> **Exercise data**:
== == ==

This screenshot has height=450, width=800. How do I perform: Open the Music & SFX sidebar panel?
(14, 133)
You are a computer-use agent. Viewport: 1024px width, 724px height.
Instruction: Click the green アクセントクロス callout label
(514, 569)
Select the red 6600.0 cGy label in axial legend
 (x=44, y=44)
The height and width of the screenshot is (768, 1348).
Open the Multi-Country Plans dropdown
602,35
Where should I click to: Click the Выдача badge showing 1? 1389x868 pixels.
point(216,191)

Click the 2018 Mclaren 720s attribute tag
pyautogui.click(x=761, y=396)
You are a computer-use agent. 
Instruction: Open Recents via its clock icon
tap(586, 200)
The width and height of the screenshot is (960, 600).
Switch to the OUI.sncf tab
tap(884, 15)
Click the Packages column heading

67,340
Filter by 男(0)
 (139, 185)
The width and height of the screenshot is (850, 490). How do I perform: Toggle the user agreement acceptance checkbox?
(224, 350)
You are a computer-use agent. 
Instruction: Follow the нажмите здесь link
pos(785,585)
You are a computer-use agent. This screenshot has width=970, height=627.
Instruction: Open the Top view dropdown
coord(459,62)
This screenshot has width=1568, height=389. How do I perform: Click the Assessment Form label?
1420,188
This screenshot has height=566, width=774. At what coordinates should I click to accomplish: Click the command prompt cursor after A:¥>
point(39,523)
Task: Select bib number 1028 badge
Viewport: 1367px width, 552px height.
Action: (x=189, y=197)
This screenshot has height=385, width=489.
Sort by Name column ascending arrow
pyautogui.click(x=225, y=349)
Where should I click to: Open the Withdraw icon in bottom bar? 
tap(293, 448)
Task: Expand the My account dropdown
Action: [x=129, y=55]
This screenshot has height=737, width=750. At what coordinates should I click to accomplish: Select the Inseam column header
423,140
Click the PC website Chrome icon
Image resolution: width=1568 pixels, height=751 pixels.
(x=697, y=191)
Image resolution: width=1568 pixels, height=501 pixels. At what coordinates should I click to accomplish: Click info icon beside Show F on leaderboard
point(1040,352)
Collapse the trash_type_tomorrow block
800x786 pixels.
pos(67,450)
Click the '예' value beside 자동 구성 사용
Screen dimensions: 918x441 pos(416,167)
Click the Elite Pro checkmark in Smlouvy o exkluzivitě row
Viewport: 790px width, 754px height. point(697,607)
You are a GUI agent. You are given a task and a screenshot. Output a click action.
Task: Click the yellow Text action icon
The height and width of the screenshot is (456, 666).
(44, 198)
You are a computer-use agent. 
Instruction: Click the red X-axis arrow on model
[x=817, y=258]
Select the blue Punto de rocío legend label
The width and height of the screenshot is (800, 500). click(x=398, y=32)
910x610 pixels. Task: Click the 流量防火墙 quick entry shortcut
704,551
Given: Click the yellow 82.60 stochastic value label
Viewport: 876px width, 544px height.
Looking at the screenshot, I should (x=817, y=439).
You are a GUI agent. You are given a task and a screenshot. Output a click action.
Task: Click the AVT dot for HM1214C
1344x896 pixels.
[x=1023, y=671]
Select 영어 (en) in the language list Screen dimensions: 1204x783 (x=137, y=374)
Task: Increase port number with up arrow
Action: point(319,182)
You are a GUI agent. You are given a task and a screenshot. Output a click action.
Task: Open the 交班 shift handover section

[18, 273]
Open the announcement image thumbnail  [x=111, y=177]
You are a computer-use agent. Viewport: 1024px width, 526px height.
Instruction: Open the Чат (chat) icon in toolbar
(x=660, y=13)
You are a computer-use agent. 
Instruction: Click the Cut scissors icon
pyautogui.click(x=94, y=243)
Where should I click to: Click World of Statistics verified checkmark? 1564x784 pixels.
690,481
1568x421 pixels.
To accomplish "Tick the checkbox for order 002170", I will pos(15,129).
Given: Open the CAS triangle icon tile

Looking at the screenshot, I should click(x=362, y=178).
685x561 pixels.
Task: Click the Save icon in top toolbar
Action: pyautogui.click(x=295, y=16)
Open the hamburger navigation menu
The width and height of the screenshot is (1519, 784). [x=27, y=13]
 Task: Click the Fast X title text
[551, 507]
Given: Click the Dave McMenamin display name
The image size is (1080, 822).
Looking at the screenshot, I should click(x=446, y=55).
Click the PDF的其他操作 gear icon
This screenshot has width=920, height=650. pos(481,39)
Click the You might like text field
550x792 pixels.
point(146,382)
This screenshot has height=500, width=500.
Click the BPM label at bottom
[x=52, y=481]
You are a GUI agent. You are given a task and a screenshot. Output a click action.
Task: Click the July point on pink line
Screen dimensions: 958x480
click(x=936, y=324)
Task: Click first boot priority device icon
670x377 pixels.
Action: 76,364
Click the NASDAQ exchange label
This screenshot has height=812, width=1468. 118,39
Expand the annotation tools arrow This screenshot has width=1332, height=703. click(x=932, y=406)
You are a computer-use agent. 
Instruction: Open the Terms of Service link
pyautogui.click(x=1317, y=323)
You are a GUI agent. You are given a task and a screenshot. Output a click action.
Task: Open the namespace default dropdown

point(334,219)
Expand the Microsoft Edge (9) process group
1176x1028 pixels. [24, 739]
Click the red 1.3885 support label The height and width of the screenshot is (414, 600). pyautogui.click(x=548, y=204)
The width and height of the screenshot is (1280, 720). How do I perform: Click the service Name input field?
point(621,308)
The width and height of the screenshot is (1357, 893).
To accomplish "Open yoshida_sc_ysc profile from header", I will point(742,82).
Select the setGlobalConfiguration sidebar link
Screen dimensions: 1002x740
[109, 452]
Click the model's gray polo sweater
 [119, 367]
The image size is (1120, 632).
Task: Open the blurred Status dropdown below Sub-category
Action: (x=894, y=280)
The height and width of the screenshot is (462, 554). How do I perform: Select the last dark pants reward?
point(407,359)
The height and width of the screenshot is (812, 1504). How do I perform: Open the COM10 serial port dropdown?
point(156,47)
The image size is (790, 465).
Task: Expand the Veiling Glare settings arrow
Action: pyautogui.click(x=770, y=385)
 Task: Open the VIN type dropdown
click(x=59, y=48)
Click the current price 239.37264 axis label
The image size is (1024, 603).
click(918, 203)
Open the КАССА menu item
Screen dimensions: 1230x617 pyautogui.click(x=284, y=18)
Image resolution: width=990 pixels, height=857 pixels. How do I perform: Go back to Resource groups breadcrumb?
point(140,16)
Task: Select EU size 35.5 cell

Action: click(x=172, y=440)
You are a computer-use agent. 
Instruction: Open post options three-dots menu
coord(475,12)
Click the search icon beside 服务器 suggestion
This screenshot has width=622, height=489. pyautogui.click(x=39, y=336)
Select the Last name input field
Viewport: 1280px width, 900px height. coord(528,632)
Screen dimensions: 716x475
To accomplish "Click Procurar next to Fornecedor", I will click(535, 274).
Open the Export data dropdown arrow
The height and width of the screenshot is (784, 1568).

== == ==

> **Problem details**: Copy out every line of the data in which the word "yellow" is found.

> **Solution to the problem**:
Task: Click the yellow Text action icon
Given: Click the yellow 82.60 stochastic value label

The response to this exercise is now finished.